* _Stated task_: Write what comes next in the blog text below, starting right after its final sentence.

* _Text shown_:
** Start **

Friday, July 30, 2010

Oops...

In the course of reading why Feminism is a tool of Satan (really), and how it's a horrible thing for our society, I came across this older article from December 2002. Written by Phyllis Schlafly, it's about "Feminist Fantasies" and how feminist organizations are out to ruin the world with their nefarious "equality" plots and demands - words like emasculating, sabotage, and radical litter the entire thing. It's pretty nauseating, actually. (Schlafly's public record - being one of the chief opponents to the ERA, her pro-death penalty for minors stance, and her paleoconservate views - weren't exactly benefits to the article's cause either, for me.)

At one point she's talking about the National Council of Women's Organizations fight to make the Augusta National Golf Club (home of the Masters tournament) truly a coed organization. She, of course, disapproves and is lauding the efforts of the club's owner to prevent this from happening. In the course of the discussion, she says (emphasis mine):
The feminists tried to use Tiger Woods, who won the Masters in 2002 for the third time, as a prop in their publicity stunt to advance their special-interest agenda. When asked what he thinks about Augusta National's rules, Tiger replied with the good sense that has made him a star and a role-model: "They're entitled to set up their own rules the way they want them.


Don't you just hate it when something you've written comes back to bite you on the ass? I wasn't buying anything she was saying up till that point (shocker - I actually think feminism is a good thing!), but after that, I just couldn't help laughing. Really, really hard.

Tuesday, July 27, 2010

Yesterday I went floating in a pool

you will think that this is no big deal, until I tell you that the last time I owned a bathing suit was 1997, when I went to Disney World with my friends after I graduated from high school. I still do not own a suit, and went floating in the pool wearing a skirt, my bra, underwear and a tank top. It did not matter, because it felt heavenly.

I never really learned how to swim: When my mom signed me up for lessons at the Y (at my insistence), I was ten years old, a slightly chubby brainiac that frequently still wore my hair in pigtails, played with School with her sisters and was completely useless without my glasses. Of course, the first thing they did was tell us to change, and to stow our personal gear - "This means glasses too!" - in the lockers. My best friend was also taking the class with me, and was kind enough to lead me out of the locker room and into the shallow end of the pool. To say that my vision without my glasses is hazy is a major understatement. I can see shapes - people sized blobs of mushed together colors, fuzzy colors with no defined edges. I could see my friend's face, if she was the one bobbing in the water next to me, but I couldn't have picked her out of the line of young bodies that floated around. We had our own secret game of Marco Polo going on, even before the lessons started.

And what an illuminating and educational lesson it was: A large man - the high school swim coach - came out of the locker room and sat in a lifeguard's chair. Then he threw a bunch of plastic rings into the pool and told us to go get them. "Dive if you want to, tiptoe over if you don't, but go down there and get them." End of lesson. I spent the entire time trying to see a darker blue blob at the bottom of the moving lighter blue blob, failing over and over again to retrieve my ring because A) it was at the bottom and I was at the top not knowing how to get to the bottom without drowning and B)the blob that I thought was a ring was in fact paint on the bottom of the pool, so I just wasted all my breath to get down there for nothing. For one hour every Friday for six weeks, my friend tried to drag me around to the location of a ring, I would claw my way down to get it, bob back up and then we'd hold on to the edge of the pool for dear life, waiting for the class to be over so we could go home. Between that and my uncle throwing me into a pond and telling me I'd pick it up once I was in the water, I figured I'd never be able to swim.

** End **

* _Rows_:
** Start **

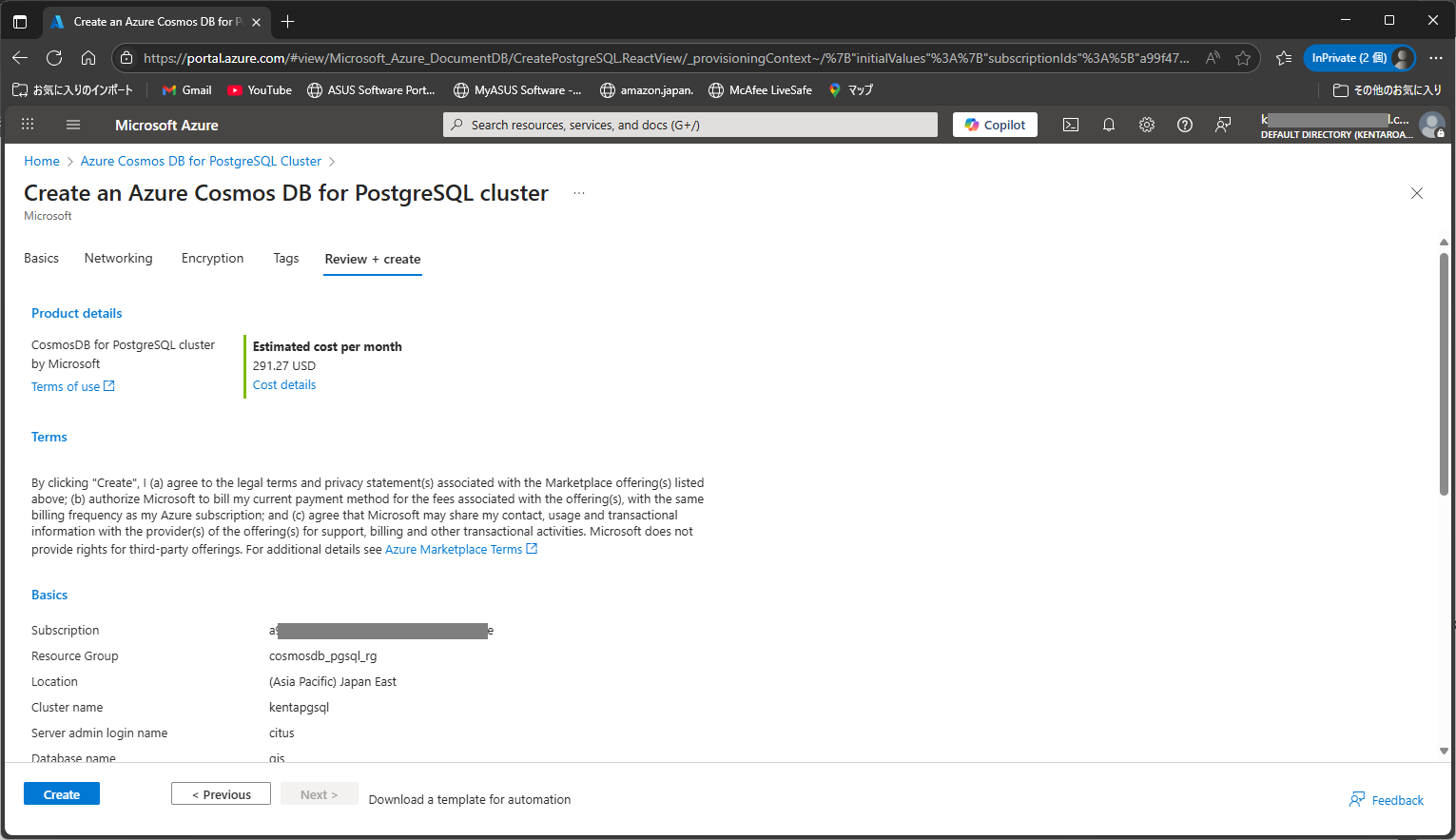Open the signed-in account avatar
The height and width of the screenshot is (840, 1456).
coord(1432,125)
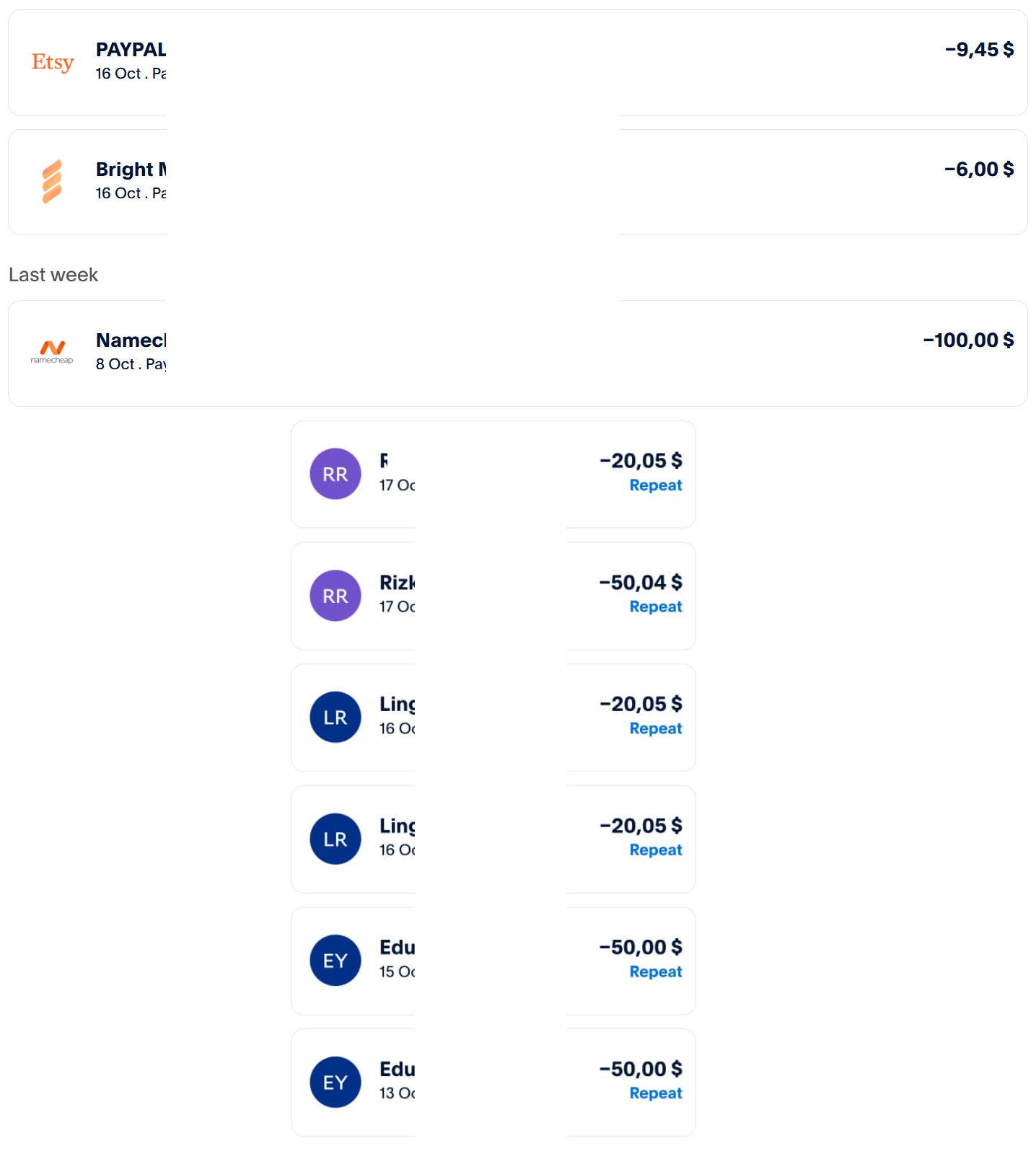The image size is (1036, 1151).
Task: Select the −9,45 $ amount
Action: (x=979, y=50)
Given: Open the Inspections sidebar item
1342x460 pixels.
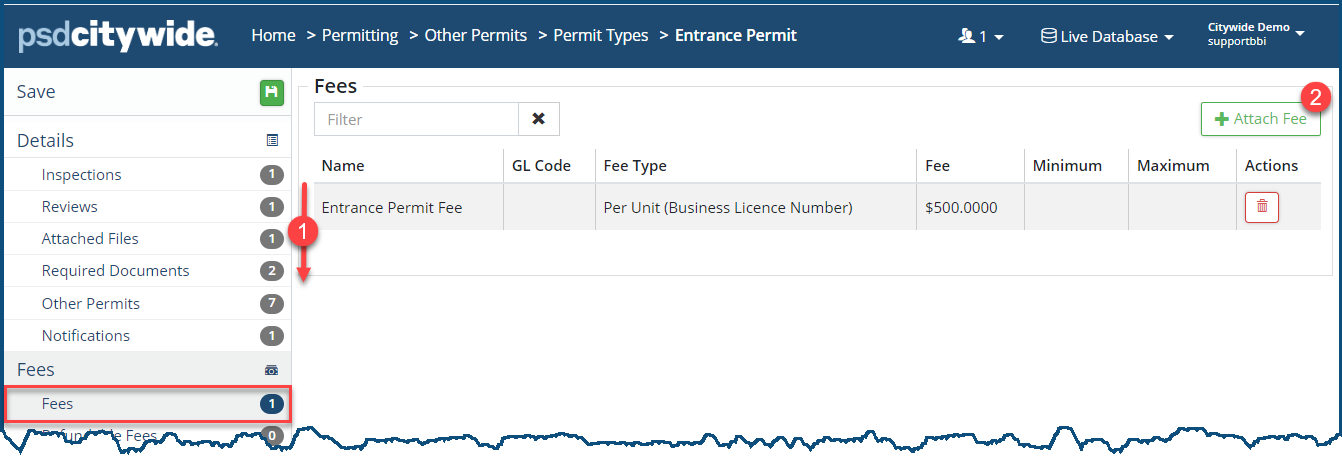Looking at the screenshot, I should 82,175.
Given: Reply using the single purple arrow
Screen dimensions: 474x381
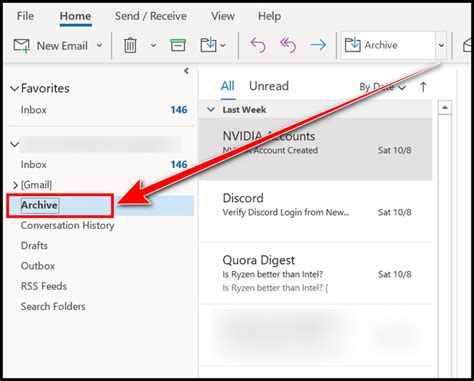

** End **

* _Written response_:
Eventually though, I put together the basics on my own - arms and legs both need to be moving, try rotating your head so you can breathe every now and then - but swimming will never be my forte.

But yesterday I waited until the sun went away and the shade covered the yard, after the kids had finished all of their major splashing and the adults had had their pool time as well. Then I slipped into the middle of my sister-in-law's pool, (to the shock of my brother in particular) laid on my back and floated. It was the most peaceful I've felt in a very long time, and I was reminded that I used to like the water (initial swimming experiences excluded). It's so quiet and calming, and honestly, my body feels so different in the water.

The weightlessness is part of it, sure: it's easier to move all the stiff and sore parts of me - they feel more connected to each other and less likely to rebel: It's almost as if I've got my dancer's body back - one that responds to the moves I want it to make automatically and with little protest. I'm still in pain, but it's just like someone turned it down a notch, and if I could've stayed in that water all day - every day - I would've.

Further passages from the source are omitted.